-------- Records provided --------

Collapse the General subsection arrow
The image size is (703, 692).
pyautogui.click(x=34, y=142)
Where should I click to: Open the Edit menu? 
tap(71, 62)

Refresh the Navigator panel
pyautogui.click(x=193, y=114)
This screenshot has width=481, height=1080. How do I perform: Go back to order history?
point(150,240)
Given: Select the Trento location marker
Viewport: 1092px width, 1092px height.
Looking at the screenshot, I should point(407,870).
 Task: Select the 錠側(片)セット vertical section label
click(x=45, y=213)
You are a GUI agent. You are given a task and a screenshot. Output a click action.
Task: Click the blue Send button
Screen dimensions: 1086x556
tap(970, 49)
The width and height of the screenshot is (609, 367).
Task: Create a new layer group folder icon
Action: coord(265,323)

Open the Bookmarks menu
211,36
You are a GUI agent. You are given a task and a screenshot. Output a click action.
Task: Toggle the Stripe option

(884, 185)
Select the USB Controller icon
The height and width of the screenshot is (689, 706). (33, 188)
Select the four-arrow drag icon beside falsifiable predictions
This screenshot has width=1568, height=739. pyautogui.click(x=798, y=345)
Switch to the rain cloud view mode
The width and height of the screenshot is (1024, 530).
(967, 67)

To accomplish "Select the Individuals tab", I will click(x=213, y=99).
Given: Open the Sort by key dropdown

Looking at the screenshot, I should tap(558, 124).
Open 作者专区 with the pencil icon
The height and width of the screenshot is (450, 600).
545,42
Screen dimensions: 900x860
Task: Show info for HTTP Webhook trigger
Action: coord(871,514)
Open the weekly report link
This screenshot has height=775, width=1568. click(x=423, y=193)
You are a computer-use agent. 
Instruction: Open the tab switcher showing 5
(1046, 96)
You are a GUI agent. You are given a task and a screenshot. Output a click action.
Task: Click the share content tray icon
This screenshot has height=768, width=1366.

--------

What this task involves:
Would you retype all of the lines shown above, exactly as given?

Response:
Collapse the General subsection arrow
The image size is (703, 692).
pyautogui.click(x=34, y=142)
Where should I click to: Open the Edit menu? 
tap(71, 62)

Refresh the Navigator panel
pyautogui.click(x=193, y=114)
This screenshot has width=481, height=1080. How do I perform: Go back to order history?
point(150,240)
Given: Select the Trento location marker
Viewport: 1092px width, 1092px height.
Looking at the screenshot, I should point(407,870).
 Task: Select the 錠側(片)セット vertical section label
click(x=45, y=213)
You are a GUI agent. You are given a task and a screenshot. Output a click action.
Task: Click the blue Send button
Screen dimensions: 1086x556
tap(970, 49)
The width and height of the screenshot is (609, 367).
Task: Create a new layer group folder icon
Action: coord(265,323)

Open the Bookmarks menu
211,36
You are a GUI agent. You are given a task and a screenshot. Output a click action.
Task: Toggle the Stripe option

(884, 185)
Select the USB Controller icon
The height and width of the screenshot is (689, 706). (33, 188)
Select the four-arrow drag icon beside falsifiable predictions
This screenshot has width=1568, height=739. pyautogui.click(x=798, y=345)
Switch to the rain cloud view mode
The width and height of the screenshot is (1024, 530).
(967, 67)

To accomplish "Select the Individuals tab", I will click(x=213, y=99).
Given: Open the Sort by key dropdown

Looking at the screenshot, I should tap(558, 124).
Open 作者专区 with the pencil icon
The height and width of the screenshot is (450, 600).
545,42
Screen dimensions: 900x860
Task: Show info for HTTP Webhook trigger
Action: coord(871,514)
Open the weekly report link
This screenshot has height=775, width=1568. click(x=423, y=193)
You are a computer-use agent. 
Instruction: Open the tab switcher showing 5
(1046, 96)
You are a GUI agent. You are given a task and a screenshot. Output a click action.
Task: Click the share content tray icon
This screenshot has height=768, width=1366.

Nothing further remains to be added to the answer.